Performance analysis of election algorithm computer science

Distributed systems are the systems consisting of multiple processors that connect through a network to communicate. To manage the communication between different nodes and the exchange of data between them, a leader among them is required.

In our project we implement the various Election algorithms for choosing the leader in Distributed Systems thus solving the coordinator election problem. We are also comparing the performance of each of these election algorithms. First we implemented the Election algorithms using the message passing interface(MPI). Then we measured and compared the performance of each of these election algorithms and simulated the results.

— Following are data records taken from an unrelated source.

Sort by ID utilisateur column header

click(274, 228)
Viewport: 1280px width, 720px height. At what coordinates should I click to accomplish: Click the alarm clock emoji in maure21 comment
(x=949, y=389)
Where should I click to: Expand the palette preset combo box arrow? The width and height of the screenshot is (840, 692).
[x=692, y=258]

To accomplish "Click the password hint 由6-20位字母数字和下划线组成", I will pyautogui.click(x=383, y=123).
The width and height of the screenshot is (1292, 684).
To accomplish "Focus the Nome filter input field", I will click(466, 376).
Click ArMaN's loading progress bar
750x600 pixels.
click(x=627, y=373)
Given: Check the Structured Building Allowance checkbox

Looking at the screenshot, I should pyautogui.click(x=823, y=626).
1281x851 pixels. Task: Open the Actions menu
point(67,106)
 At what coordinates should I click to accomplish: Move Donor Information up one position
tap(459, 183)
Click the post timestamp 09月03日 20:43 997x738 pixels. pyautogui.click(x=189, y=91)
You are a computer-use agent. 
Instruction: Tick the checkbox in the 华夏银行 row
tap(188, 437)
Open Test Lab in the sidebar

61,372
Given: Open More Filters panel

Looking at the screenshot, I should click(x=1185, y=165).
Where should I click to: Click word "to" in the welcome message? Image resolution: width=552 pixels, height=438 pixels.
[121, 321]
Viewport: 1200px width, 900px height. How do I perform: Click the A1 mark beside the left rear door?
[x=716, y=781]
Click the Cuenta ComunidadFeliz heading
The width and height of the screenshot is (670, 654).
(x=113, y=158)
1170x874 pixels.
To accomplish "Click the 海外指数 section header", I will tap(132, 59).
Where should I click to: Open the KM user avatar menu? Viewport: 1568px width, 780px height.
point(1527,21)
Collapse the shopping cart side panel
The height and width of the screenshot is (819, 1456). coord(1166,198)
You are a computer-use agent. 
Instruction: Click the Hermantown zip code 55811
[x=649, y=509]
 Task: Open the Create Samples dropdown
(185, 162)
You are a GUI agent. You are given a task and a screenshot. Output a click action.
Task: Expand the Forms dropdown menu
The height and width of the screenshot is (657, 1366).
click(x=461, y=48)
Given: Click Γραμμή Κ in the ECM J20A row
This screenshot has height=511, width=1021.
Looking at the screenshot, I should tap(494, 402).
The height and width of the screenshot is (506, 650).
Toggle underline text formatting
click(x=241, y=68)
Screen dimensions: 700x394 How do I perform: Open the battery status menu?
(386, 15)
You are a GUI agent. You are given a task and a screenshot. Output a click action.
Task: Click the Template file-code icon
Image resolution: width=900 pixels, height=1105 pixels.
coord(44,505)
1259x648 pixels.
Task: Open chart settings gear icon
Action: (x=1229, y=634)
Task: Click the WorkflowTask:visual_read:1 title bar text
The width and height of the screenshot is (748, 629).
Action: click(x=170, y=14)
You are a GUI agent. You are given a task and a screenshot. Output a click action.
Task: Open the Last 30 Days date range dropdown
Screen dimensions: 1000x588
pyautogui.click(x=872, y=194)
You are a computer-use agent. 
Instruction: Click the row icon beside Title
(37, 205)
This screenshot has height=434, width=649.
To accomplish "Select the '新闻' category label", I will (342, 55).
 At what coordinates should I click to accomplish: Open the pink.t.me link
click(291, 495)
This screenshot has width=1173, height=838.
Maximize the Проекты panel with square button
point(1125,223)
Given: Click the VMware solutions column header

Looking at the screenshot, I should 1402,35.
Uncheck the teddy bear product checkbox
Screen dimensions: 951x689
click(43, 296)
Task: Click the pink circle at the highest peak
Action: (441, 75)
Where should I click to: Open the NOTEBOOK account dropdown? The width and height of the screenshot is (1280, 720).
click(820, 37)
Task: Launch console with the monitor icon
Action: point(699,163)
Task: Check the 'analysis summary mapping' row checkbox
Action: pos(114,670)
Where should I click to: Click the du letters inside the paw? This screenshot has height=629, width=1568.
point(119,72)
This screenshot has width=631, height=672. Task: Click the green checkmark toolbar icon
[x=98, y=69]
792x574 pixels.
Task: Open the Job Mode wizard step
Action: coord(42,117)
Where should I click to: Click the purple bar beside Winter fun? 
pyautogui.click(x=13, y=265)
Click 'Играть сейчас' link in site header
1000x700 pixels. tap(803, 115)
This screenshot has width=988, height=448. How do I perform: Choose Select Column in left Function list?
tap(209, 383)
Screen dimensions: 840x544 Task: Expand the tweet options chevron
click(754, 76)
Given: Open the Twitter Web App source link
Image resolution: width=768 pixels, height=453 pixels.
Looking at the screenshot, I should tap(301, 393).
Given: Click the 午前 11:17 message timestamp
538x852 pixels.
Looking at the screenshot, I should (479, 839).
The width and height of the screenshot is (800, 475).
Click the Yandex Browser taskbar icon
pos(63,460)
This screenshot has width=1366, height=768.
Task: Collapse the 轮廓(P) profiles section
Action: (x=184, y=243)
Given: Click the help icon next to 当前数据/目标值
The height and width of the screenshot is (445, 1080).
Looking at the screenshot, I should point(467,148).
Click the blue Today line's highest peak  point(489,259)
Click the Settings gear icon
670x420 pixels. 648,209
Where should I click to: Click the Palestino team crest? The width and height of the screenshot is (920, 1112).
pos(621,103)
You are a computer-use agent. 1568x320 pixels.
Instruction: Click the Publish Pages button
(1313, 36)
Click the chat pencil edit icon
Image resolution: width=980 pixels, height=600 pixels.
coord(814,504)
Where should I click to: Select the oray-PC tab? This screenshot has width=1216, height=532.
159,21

Finally we modified the distributed leader election algorithm to suit the mobile ad-hoc networks.

Key Words: Distributed Systems – Election algorithms – Unidirectional ring algorithm – Lelann’s algorithm – Chang Roberts algorithm – Bidirectional ring – Leader election – Mobile Adhoc Networks

IntroductionDistributed system

It is a group of processors where the memory or a clock is not shared. Every processor has its own associated memory and the information is exchanged through communication networks.

Distributed algorithm

A distributed algorithm is an algorithm run on such a distributed system assuming the non-existence of central coordinator in these systems. So these algorithms require one process to act as a coordinator. There is no way to select one of them to be leader if all the processes are alike without different characteristics. One of the processes has to take this special responsibility, no matter which process takes it.

This problem in which a leader has to be elected is termed as the coordinator election problem that is how to choose a process among the different processors to make it a central coordinator.

Election algorithm

An election algorithm is used to solve the coordinator election problem in these distributed systems. Any election algorithm must be a distributed algorithm by the nature of the coordinator election problem. The most important feature in election algorithm is it assumes every process has a Unique ID. It votes a process from among the different processors which can act as the initiator, sequencer and monitor in detecting and solving situations like Deadlock, Mutual Exclusion etc. Thus electing a leader process has become a major issue in wired and ad hoc networks.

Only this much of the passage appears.